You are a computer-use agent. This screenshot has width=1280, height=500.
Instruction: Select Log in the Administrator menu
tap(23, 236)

+++

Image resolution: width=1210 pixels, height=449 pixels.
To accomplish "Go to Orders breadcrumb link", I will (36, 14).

+++

Problem description
Find every line above where the word "height" occurs, and copy that line.

Expected answer
You are a computer-use agent. This screenshot has width=1280, height=500.
Image resolution: width=1210 pixels, height=449 pixels.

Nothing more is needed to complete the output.